DJ
Dorothea Lange: Disc used in corn fields in California.
It is drawn by seven horses. Tulare County, California (1938)
" … seems to be looking out for me."
My internal dialogue occurs on several seemingly concurrent channels, like SiriusXM Satellite Radio, which features dozens of channels, each carrying a specific type of program. I frequently listen to their Broadway channel, for instance, where I can usually access some big production numbers that lift my spirits, and their Sinatra channel, which plays The American Songbook. I mention this because my internal dialogue is not exclusively comprised of verbal interaction but also sometimes includes music, often with lyrics and sometimes without. Like with my Ruminating that I described in a recent story, my internal dialogue serves up more than conversation.
The musical channels fascinate me. They can be as entertaining as listening in to a physical broadcast and often carry much more meaning. Because my iAlogue music appears situationally, it often carries meaning beyond whatever the misremembered lyrics carry. It sometimes holds clues about what I'm doing when I don't think I'm doing very much of anything. For instance, I might catch myself ouging that old Jerome Kern and lyricist Otto Harbach tune Smoke Gets In Your Eyes which features the line, "When a lovely flame dies, Smoke Gets In Your Eyes." It's describing sadness. I might notice at that moment that I feel sad, too, but I hadn't noticed until that tune came floating into the foreground. These tunes tend to clue me in.
Music carries much symbolic meaning, aching for active interpretation. I find it alluring and cannot seem just to Let It Be. I feel compelled to follow its siren call and often find some informative meaning lurking just within some snippet of a half-remembered lyric. Often, these tunes provide my cadence, as if a drummer was setting my pace. Even when I'm not walking, the rhythm of my work seems easily influenced by some tune playing in close background in my iOlogue space. I rarely remember the entire lyric and often misremember even the part I hear playing in my head. However, the misremember usually carries some underlying symbolic meaning, twisting the original story into something better fitting the current conditions.

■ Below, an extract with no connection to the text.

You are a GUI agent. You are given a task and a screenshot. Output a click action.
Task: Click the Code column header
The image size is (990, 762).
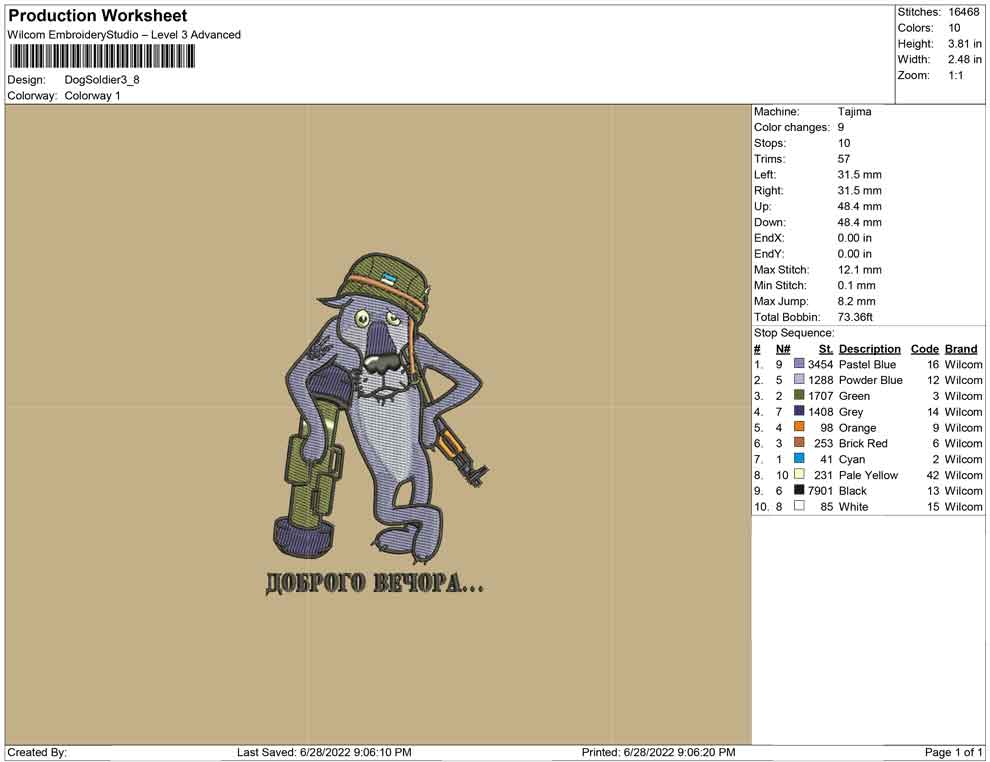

It seems I hold a DJ somewhere inside me, spinning platters expressly for my enlightenment. The DJ sometimes even plays songs that haven't been written yet, snippets of melody and lyrics that I, with some focused effort, have turned into tunes I claimed I wrote. That claim can only prove true if I accept that I and not some external spirit spin the platters in my head. I never knew how I knew enough to choose the perfect song to interpret into valuable, deeper meaning in some significant moment, but I somehow knew.
Part of the magic of iAlogue might lie in the fact that it doesn't seem to rely upon knowing to work. It helps discover but independent of anybody knowing and then sharing. It serves up symbolic signals that, when mindfully combined with situations, elicit significant insights. This occurs without volition or permission. I do not need to call upon it to inform me. I usually have no clue beforehand that I'm not fully clued in until I decode the symbolic message and understand. This facility seems reliable, though I never know when it's not there and not working. When I need inspiration or information, it serves something. That DJ seems always to be looking out for me.